# Building a skyline



## Stefan (Dec 20, 2008)

Hello guys,

some of you may already know about my little winter project, some may not.
I started building a skyline to place behind the station building. I had good experiences with outdoor heavy duty labels, laser printed. 
This brought me to the skyline idea. It is 50% done. In the end it will be 46 inches high and 2.5 feet wide. 
LED lighting and PVC-boards were used. 

Have fun
Stefan


----------



## David Leech (Dec 9, 2008)

Stefan,
That is very clever, and looks really good.
How did you work out what size to make it?
Just by the ground floor scale?
Cheers,
David Leech, Delta, Canada


----------



## dieseldude (Apr 21, 2009)

Very cool!


-Kevin.


----------



## vsmith (Jan 2, 2008)

NEAT! This is on my "To Do" list for my harbor layout, If I ever get the junk cleared away from it.


----------



## Stefan (Dec 20, 2008)

David,

yes "size matters"!
It will be a background feature so the size of the station in front of it and some 1:24 scale cars helped me to get close to actual size.

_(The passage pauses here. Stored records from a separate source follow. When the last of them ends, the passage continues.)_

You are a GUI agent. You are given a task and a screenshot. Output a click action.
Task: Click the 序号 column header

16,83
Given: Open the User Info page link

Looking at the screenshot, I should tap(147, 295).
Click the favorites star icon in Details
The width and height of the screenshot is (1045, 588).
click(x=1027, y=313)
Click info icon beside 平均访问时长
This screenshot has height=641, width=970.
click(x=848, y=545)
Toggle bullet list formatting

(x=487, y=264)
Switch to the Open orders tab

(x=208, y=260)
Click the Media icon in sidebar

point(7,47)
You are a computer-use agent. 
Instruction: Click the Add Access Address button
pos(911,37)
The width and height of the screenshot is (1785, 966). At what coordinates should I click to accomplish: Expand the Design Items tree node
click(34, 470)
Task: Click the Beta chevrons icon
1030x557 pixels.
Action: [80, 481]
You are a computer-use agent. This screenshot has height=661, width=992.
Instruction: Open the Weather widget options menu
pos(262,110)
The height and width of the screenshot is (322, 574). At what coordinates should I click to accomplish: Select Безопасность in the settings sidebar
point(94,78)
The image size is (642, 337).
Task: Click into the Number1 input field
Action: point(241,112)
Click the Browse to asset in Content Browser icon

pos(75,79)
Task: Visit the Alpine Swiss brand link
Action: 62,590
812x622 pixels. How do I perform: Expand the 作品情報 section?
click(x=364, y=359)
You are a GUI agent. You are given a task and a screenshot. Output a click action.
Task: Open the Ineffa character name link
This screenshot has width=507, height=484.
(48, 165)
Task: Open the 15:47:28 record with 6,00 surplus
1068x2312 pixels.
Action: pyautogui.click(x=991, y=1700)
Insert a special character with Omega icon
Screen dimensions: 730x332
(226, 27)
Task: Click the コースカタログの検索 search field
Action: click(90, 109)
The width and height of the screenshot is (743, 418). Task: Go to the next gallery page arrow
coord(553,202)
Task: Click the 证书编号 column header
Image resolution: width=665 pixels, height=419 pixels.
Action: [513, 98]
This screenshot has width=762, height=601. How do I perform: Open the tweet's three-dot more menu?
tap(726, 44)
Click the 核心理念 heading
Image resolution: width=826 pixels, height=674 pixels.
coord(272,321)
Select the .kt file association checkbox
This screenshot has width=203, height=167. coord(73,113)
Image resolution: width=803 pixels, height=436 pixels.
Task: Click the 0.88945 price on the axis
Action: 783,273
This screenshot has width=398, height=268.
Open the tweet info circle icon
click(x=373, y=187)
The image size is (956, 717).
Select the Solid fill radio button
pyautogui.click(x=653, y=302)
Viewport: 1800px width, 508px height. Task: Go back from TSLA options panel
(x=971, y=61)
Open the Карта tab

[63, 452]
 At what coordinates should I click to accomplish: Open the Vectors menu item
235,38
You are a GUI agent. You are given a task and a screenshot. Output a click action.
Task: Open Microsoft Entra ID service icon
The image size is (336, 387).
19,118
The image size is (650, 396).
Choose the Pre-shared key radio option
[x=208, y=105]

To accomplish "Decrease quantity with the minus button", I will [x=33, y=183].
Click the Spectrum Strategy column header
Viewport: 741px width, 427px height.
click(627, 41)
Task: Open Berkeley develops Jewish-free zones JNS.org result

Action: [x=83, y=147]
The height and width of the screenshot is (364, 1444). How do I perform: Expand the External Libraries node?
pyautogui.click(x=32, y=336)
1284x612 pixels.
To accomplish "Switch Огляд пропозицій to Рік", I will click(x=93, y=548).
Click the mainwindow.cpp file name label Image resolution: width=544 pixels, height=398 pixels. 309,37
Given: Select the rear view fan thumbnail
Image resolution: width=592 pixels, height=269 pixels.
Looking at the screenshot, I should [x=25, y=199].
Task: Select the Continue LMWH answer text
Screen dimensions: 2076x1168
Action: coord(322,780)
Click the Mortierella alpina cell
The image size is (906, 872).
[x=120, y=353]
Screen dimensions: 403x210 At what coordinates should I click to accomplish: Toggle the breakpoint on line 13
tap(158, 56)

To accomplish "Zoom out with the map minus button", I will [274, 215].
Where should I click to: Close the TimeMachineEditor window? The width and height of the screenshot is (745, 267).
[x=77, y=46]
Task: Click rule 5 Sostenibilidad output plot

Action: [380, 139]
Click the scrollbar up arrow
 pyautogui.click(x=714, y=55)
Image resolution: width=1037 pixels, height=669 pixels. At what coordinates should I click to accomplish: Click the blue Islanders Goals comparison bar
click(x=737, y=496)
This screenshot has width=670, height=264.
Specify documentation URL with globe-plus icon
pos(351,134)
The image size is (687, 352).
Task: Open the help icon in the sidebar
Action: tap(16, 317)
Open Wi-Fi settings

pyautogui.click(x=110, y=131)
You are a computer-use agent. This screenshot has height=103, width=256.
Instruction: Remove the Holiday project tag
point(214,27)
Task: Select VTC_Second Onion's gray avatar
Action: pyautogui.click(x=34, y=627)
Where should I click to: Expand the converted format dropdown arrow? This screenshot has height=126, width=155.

This is the station where the skyline will be placed behind.


----------



## CliffyJ (Apr 29, 2009)

That's beautiful work Stefan, a real signature piece! Superb job on the lighting. And it hides the fence, perfect!

Will you keep it indoors until needed, or leave it outside?


----------



## denray (Jan 5, 2008)

That is really a great plan, I love the lighting. really helps create the 3D illusion
Dennis


----------



## ewarhol (Mar 3, 2014)

Really cool!

Question about the windows. One of the photos it looks like you're cutting the paper window out. Then a few photos later looks like the windows are white. My guess is you cut the window out to mark the spot on the PVC board then cut the PVC board to allow the LED light to shine through. Can you talk about that process and what you used for window coverings?


----------



## Stefan (Dec 20, 2008)

Eric, first I print the buildings on normal white office paper and place it on the PVC-board. Yes, you are right I cut through the paper to mark the spots for the
windows. Then I cut the board. Before I place the printed labels I cover the "window-holes" with a fitting piece of lamination pouch, so you can not puncture the label and
destroy it. The light simply shines through it and the label of course.
Stefan.


----------



## Stefan (Dec 20, 2008)

CliffyJ, the thing is supposed to be outside year round. I have several labels ( billboards, etc.) outside for years and they are still in good shape, so this will make it too, I hope!
Stefan.


----------



## Stefan (Dec 20, 2008)

Hi there,

... the station will undergo some renovation before the skyline will be placed behind it. I made the final indoor test and next weekend will be the moment of truth .

... to be continued...

Stefan


----------



## CliffyJ (Apr 29, 2009)

Lookin' forward to seeing it Stefan.


----------



## MJSavage (Dec 27, 2007)

I'm anxious to see it too.


----------



## mymodeltrain (May 14, 2013)

Stefan said:


> Hi there,
> 
> ... the station will undergo some renovation before the skyline will be placed behind it. I made the final indoor test and next weekend will be the moment of truth .
> 
> ...



Where did you get the station from? it's very nice.


----------



## Stefan (Dec 20, 2008)

The station is the "White Knight Restaurant" from Piko.
You only have to make an additional "wall" for the backside.





































and a special item for the roof :


----------



## CliffyJ (Apr 29, 2009)

What a great kitbash!


----------



## riderdan (Jan 2, 2014)

I thought I recognized the Piko wall sections. It's very impressive--both in terms of size and the thought that obviously went into it. Nicely done.

I'm looking forward to seeing it in front of the backdrop


----------



## Dave Meashey (Jan 2, 2008)

Stefan;

I really like the way you "flushed out" an idea for the main dome. Clever use of something intended for an entirely different purpose.

Best,
David Meashey


----------



## Stefan (Dec 20, 2008)

Finally....

the weather gave me the opportunity to install it outdoors.
Have to make a "raod" from track level to the skyline and it needs some
other accessories too.

But have a look.

Stefan


----------



## MJSavage (Dec 27, 2007)

That looks fantastic. Well done!


----------



## Robert (Jan 2, 2008)

Wow, particularly convincing in the dark. The Chrysler building looks great.


----------



## CliffyJ (Apr 29, 2009)

That's just astounding Stefan, what a great job. Thanks for posting the transition pics, wow.

You've inspired me to re-think how I'd model the building flats representing Virginia City NV.


----------



## Gary Woolard (Jan 2, 2008)

Stefan, that's absolutely byootiful, and a very innovative way of putting lighting into a large flat!
A question -- you mentioned at the top that you were using "heavy duty label" paper, and I guess backing it to PVC sheeting? Could you tell us more about that label paper and where to find it?
thanx,


----------



## placitassteam (Jan 2, 2008)

Wow, That is impressive!!


----------



## Stefan (Dec 20, 2008)

Thanks for your comments.
Glad you like it!

Gary,
the outdoor adhesive film is white, weatherproof and has extra strong
ahesion. I bought HERMA No. 9500 but Avery produces that too. They call it heavy duty labels. I printed them with a Canon laser printer.


----------



## Zack72 (May 2, 2016)

great work guys.


----------